1. Appoint a White House coordinator
2. Review current efforts
3. Finish background checks of qualified Iraqis
4. Begin a four-to-eight-week airlift, probably to Guam
5. Make sure all government agencies—State, Homeland Security, the military—work together
6. Resettle eligible Iraqis here after they’ve been “processed” outside the country

This idea might not hold much appeal for President Obama, for obvious reasons: security risks, cost (CAP roughly estimates a hundred million dollars to resettle forty thousand Iraqis), bad publicity. Iraq wasn’t Obama’s war; he’ll be sorely tempted to want to put it behind him. He could easily point to the current half-measures, such as the Special Immigrant Visa program set up by Congress, and say that, with recent security improvements in Iraq, there’s no pressing need for anything more drastic.

The truth, though, is that present efforts remain sluggish and inadequate. According to CAP, only six hundred Iraqis made it here in 2008, under the Special Immigrant Visa program, which permits five thousand a year. And even a political-military miracle in Iraq won’t protect those Iraqis who identified themselves with the American project and in doing so marked themselves as traitors in the eyes of extremists. Their emergency continues. An airlift would cut through all the obstacles to ending it, all at once.

There are, as the report points out, strategic benefits to protecting our Iraqi allies.

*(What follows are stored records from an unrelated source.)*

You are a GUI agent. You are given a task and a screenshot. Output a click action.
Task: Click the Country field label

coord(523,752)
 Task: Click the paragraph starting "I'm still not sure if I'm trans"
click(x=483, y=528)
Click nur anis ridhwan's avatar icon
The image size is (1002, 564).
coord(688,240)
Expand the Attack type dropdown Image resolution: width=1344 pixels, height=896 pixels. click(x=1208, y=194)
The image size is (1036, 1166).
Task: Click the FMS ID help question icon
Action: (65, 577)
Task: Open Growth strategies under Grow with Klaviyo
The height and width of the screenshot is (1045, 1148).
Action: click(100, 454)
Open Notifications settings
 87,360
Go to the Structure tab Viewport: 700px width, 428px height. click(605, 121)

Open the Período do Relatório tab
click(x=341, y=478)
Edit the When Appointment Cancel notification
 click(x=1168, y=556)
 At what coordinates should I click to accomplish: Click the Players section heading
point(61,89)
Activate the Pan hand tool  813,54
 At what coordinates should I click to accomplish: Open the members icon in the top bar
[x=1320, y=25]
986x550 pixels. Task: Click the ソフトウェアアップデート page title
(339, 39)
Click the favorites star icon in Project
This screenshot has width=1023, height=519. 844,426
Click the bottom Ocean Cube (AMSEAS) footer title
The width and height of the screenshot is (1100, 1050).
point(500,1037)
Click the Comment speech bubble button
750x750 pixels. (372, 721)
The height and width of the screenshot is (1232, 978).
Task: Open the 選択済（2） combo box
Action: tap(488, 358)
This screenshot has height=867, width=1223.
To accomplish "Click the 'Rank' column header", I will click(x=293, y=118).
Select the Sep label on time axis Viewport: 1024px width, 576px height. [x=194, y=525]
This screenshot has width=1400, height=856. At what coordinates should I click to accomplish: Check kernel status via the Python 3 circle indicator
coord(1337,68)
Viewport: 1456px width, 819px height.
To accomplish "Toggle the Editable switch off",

It would raise our standing in the region; it would save a remnant of liberal-minded Iraqis who might one day return to rebuild their country. But mainly, it’s the right thing to do. For that reason, the CAP proposal will be an early test of Obama’s willingness to take political risks on behalf of important principles without powerful constituencies behind them.

A footnote: Betrayed, the play that grew out of my New Yorker article on this theme, will be performed next Monday night, at the Kennedy Center, in Washington, as a fund-raiser for the very worthy organization Refugees International. And two of the Iraqis who inspired the play’s lead roles, and who appear in the article as Firas and Laith, will be arriving, after years of effort, on these shores any day now. Al-hamdulillah.